*Texte fourni*
====

Courrier des lecteurs

La désindustrialisation de l’Europe

Il est compréhensible que les physiciens ne se soient pas exprimés sur la catastrophe nucléaire de Fukushima (Horizons et débats n° 20 du 23/5/11)

1.    La sûreté des centrales nucléaires est la même après Fukushima qu’avant. On avait tout dit, tout étudié et tout décidé. Du point de vue de la physique, il n’y a rien de neuf.
2.    Pour les physiciens, seul un débat entre experts aurait eu un intérêt. Mais il est inutile, comme le démontre le point 1, et de toute façon il ne pourrait guère être ex­pliqué à l’opinion publique.
3.    Les physiciens ne sont pas disposés à se mêler de l’euphorie politique, car il est bien clair qu’on a affaire à une attitude hypocrite: ce que l’on désire, c’est la désindustrialisation de l’Europe, notamment de l’Allemagne (cf. les projets américains de transformation de l’Allemagne en un pays uniquement agricole!) qu’on pourrait d’ailleurs obtenir par une raréfaction de l’énergie. Mais la question ne peut être abordée objectivement car elle est politiquement incorrecte.

Hans Berger, chimiste et biologiste moléculaire, Birsfelden

hd. Nous remercions vivement M. Berger pour sa prise de position honnête et instructive.
A propos de 1: Si la sûreté des centrales nucléaires était déjà si précaire avant Fukushima qu’il aurait fallu les désactiver, pourquoi n’a-t-on pas informé les populations de nos pays démocratiques de manière honnête et objective?

====

Données enregistrées

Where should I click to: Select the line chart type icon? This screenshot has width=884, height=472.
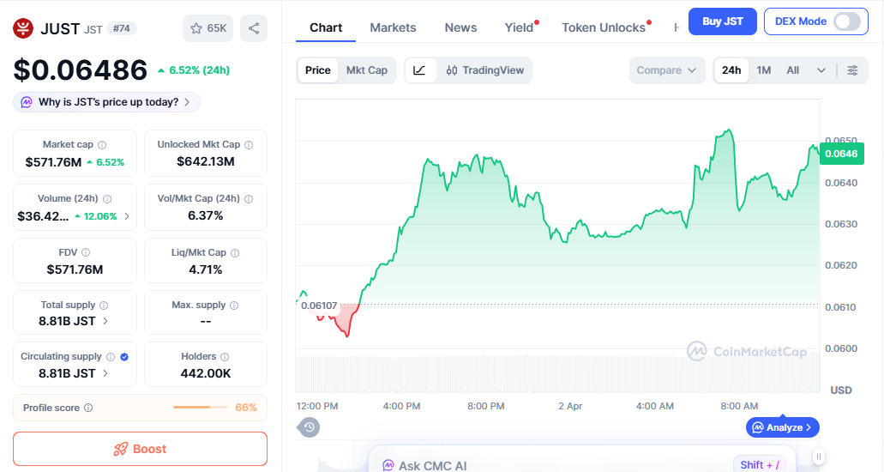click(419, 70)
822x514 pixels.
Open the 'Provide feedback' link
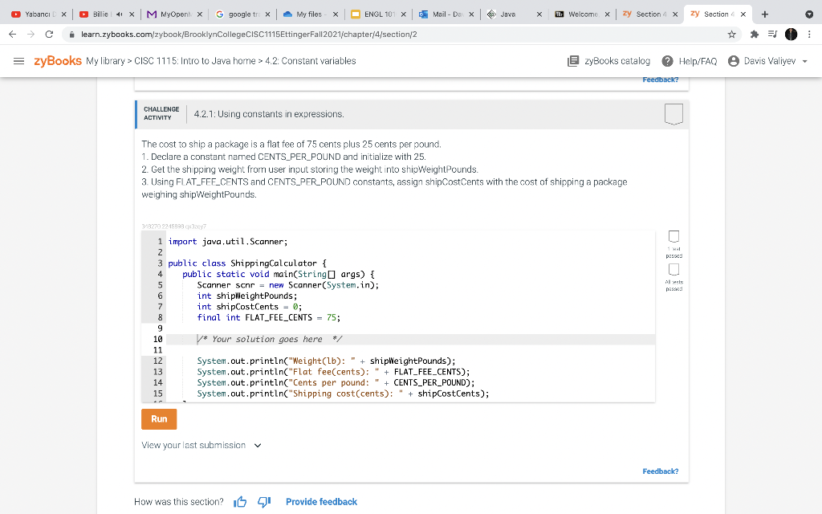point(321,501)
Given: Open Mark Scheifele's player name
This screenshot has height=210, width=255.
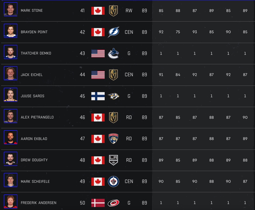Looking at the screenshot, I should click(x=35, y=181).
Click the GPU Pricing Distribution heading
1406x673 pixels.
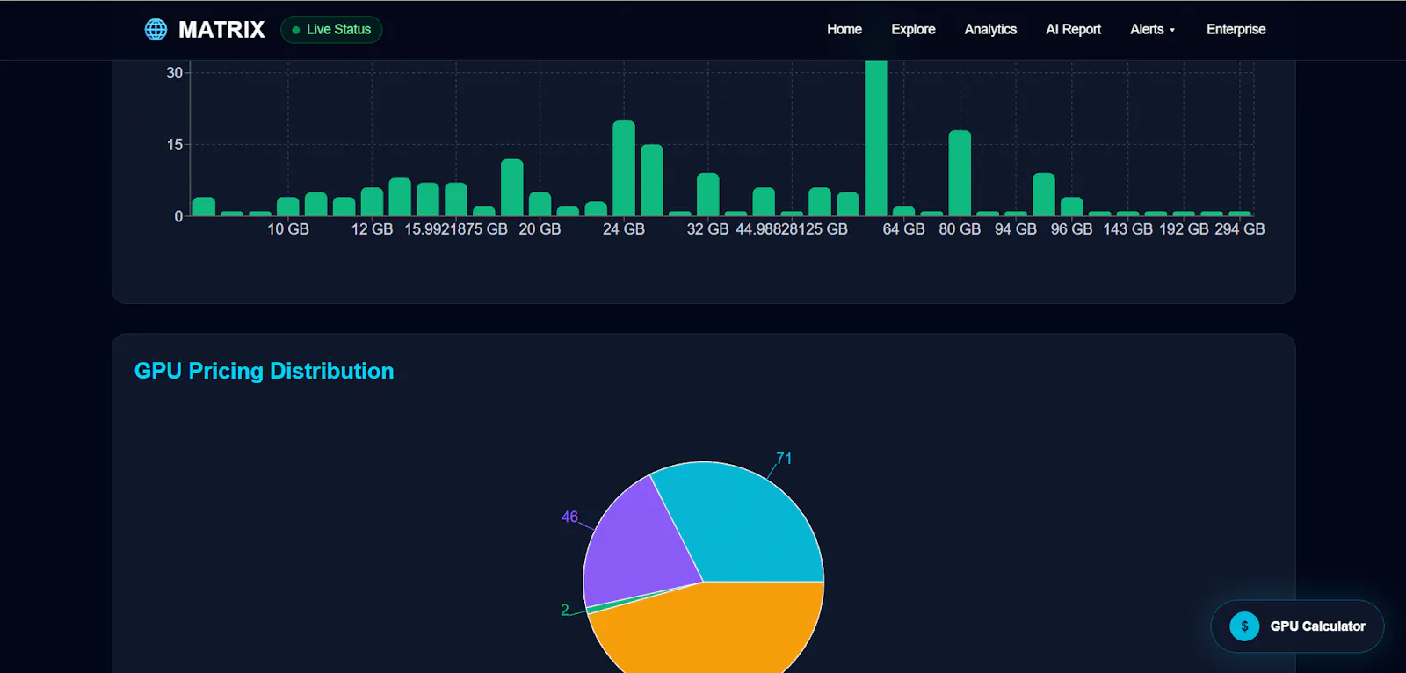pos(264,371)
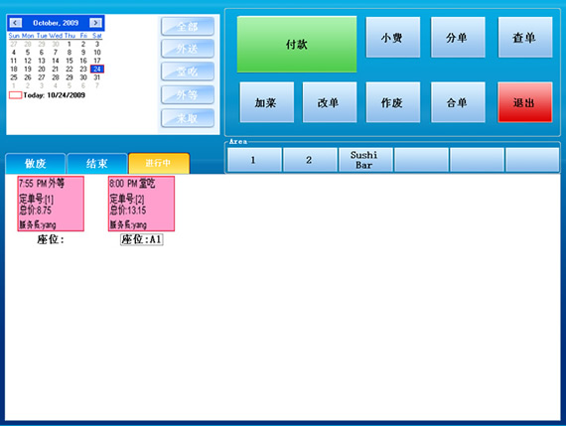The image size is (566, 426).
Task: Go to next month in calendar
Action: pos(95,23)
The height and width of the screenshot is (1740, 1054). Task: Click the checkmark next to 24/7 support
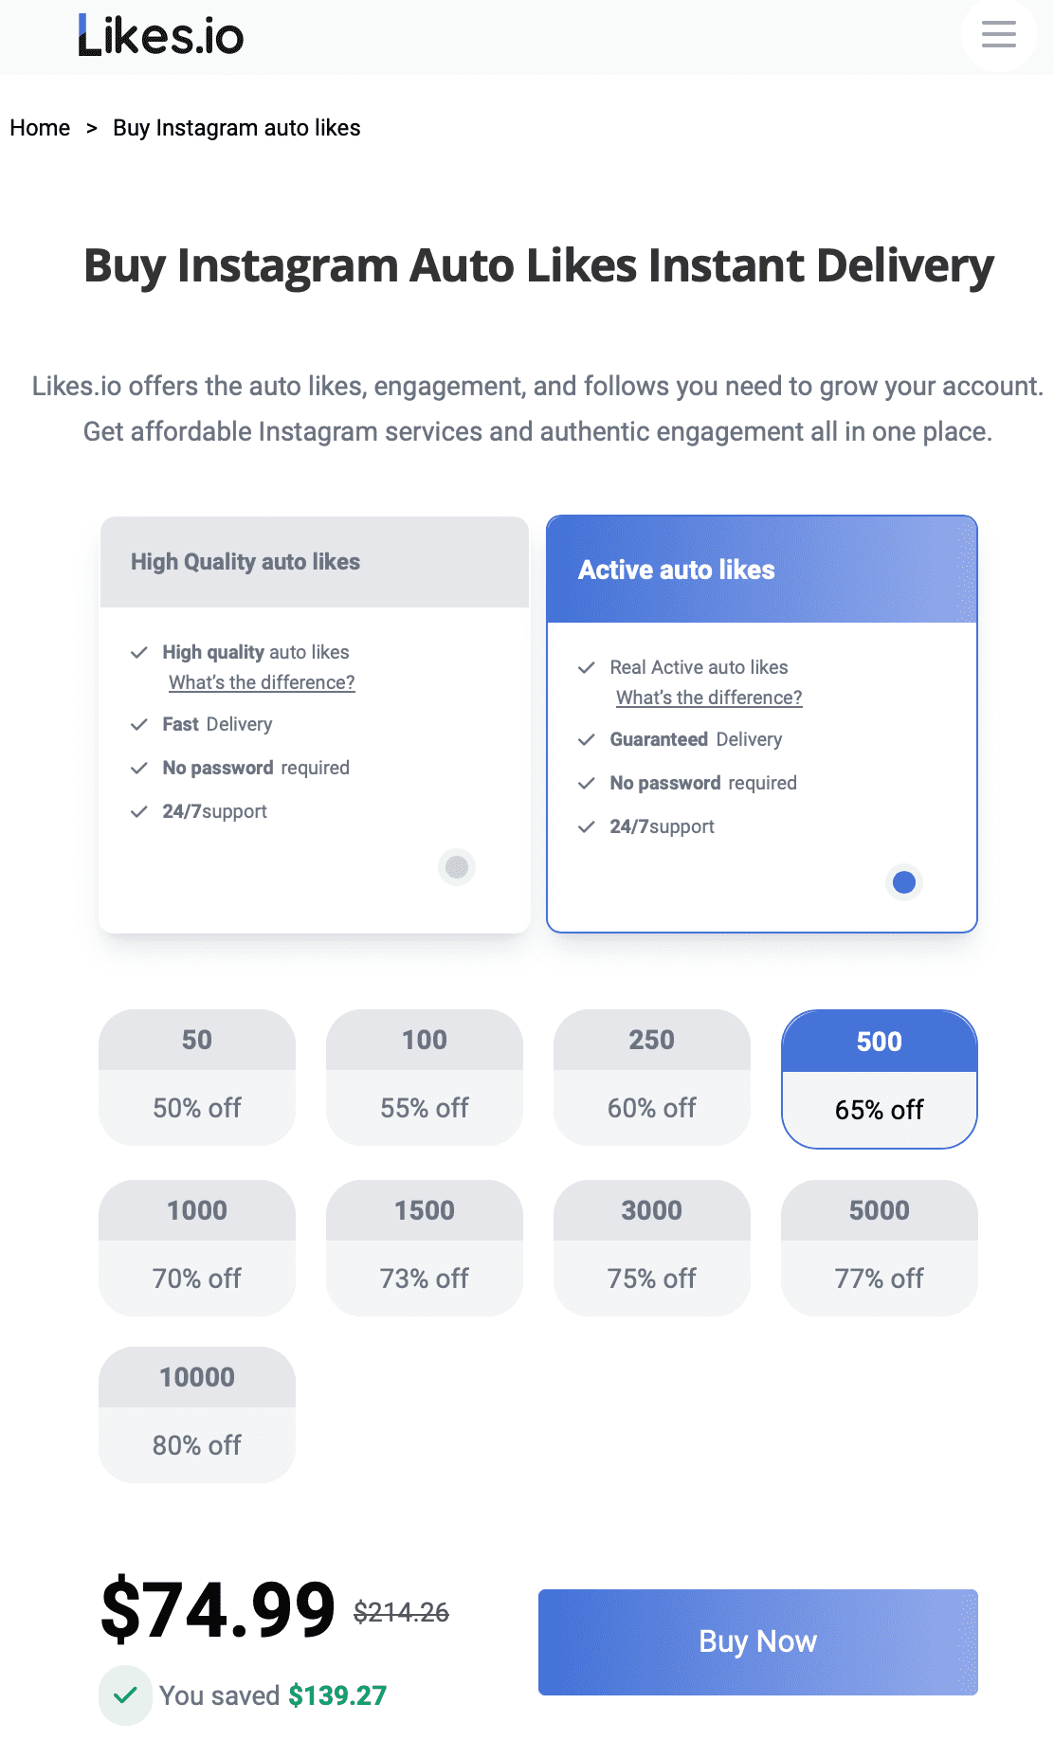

====

*Tâche à réaliser*
Recopiez, s'il vous plaît, le passage du courrier des lecteurs ci-dessus compris entre « A propos de » et « honnête et objective? », ces deux extraits inclus.

*Réponse ci-dessous*
A propos de 1: Si la sûreté des centrales nucléaires était déjà si précaire avant Fukushima qu’il aurait fallu les désactiver, pourquoi n’a-t-on pas informé les populations de nos pays démocratiques de manière honnête et objective?